A triad of points would define a triangle in a single plane (Fig. 2).The difference in LATs and the distances between these points were used to measure the WPV.
Wavefront propagation velocity (Fig. 2):
The distance between any 2 points in 3-dimensional space could be calculated using the formula:
OA = distance between O and A =if O and A had the coordinates (x0, y0, z0) and (xa, ya, za), respectively.
tOA was the difference in LAT between O and A, and alpha was calculated by the trigonometric principles. In this model, conduction within each triad was assumed to be uniform, and chamber curvature was not taken into account. These potential inaccuracies were minimized by selecting multiple triads of points in regions of uniform isochronal spacing with a mean interpoint distance of 7.4 ± 3.9 mm. Points within the earliest and latest isochrone of activation were not used to avoid the effects of multiple breakthrough and wavefront fusion.

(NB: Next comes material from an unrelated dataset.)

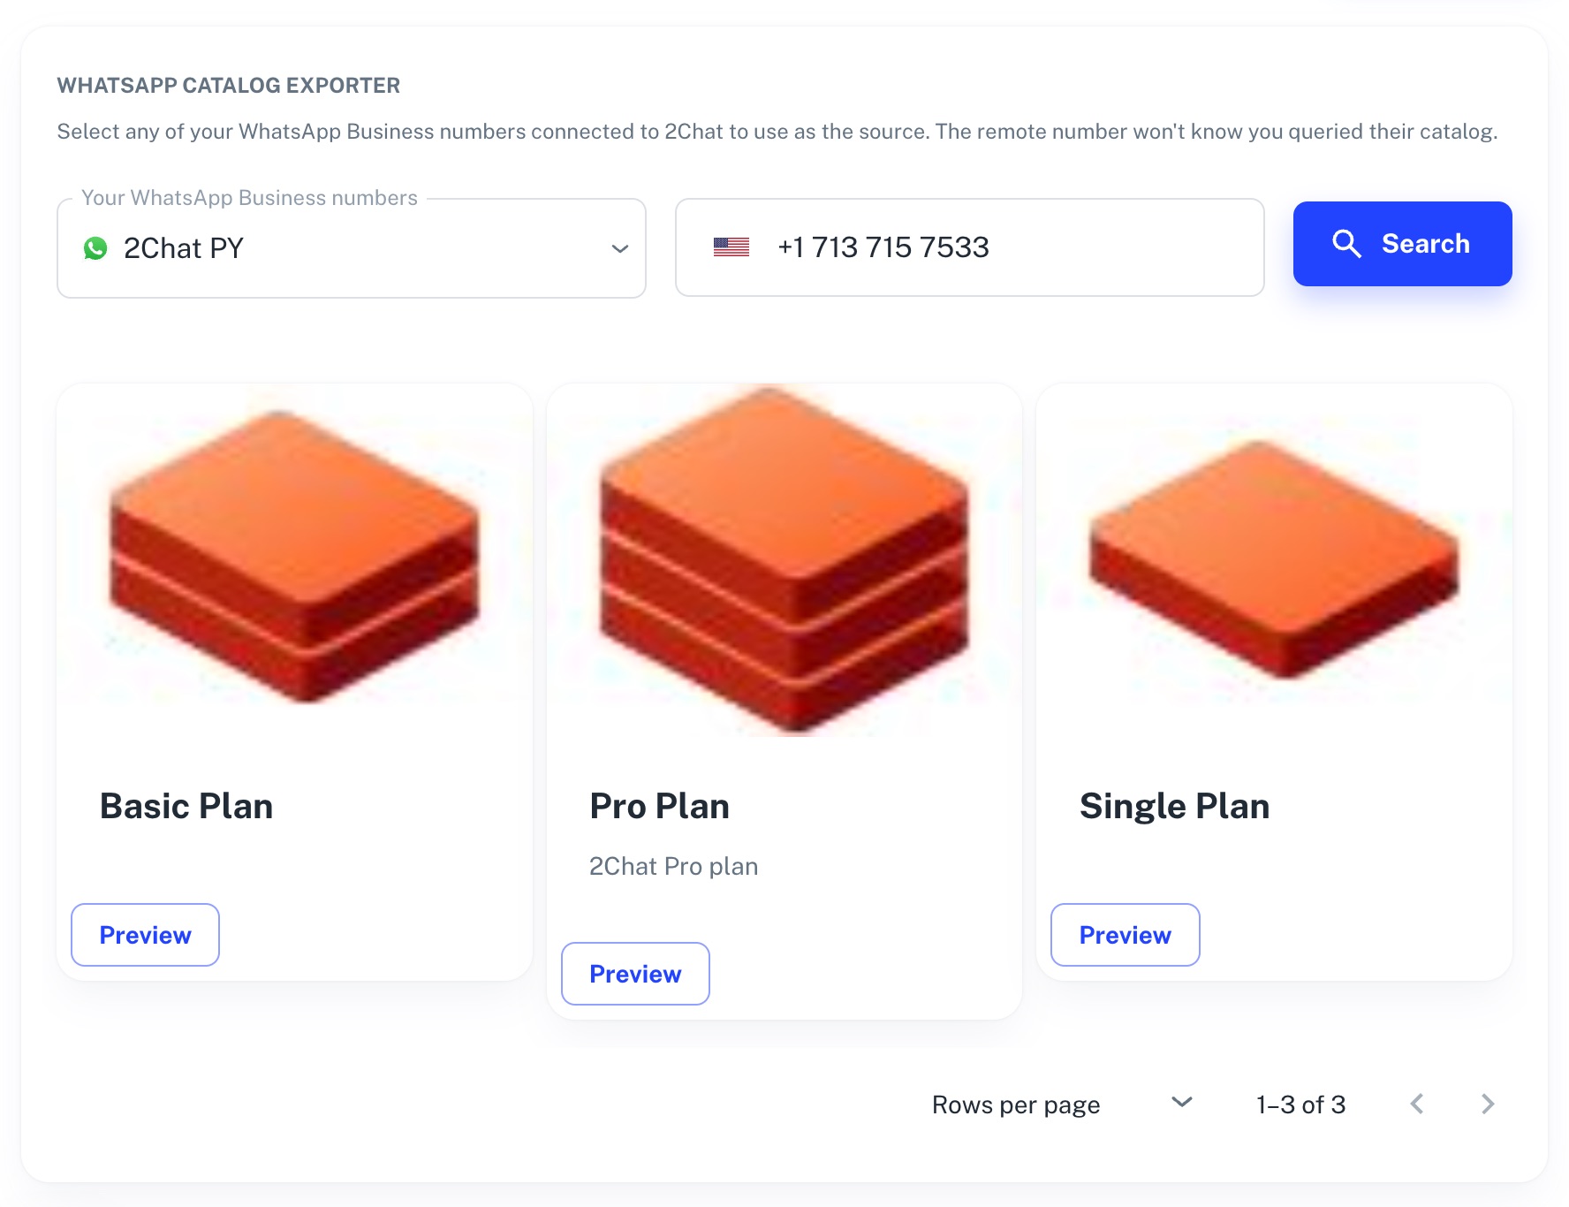Image resolution: width=1569 pixels, height=1207 pixels.
Task: Go to next page arrow
Action: tap(1488, 1104)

Repeat testing after carbenoxolone
Carbenoxolone (Biorex, London, United Kingdom) has been used as a treatment for peptic and oral ulceration since the 1960s at a dose of 100 to 200 mg/day (21). Carbenoxolone is absorbed rapidly and unchanged from the stomach, reaching 90% of their peak (15 μg/ml) within 40 min of oral administration (22). It is highly bound to plasma protein, with a long half life of about 19 h (23). In this study we aimed to test the effects of a single dose of 100 mg of carbenoxolone (1.42 mg/kg in a 70-kg patient) on cardiac electrophysiology.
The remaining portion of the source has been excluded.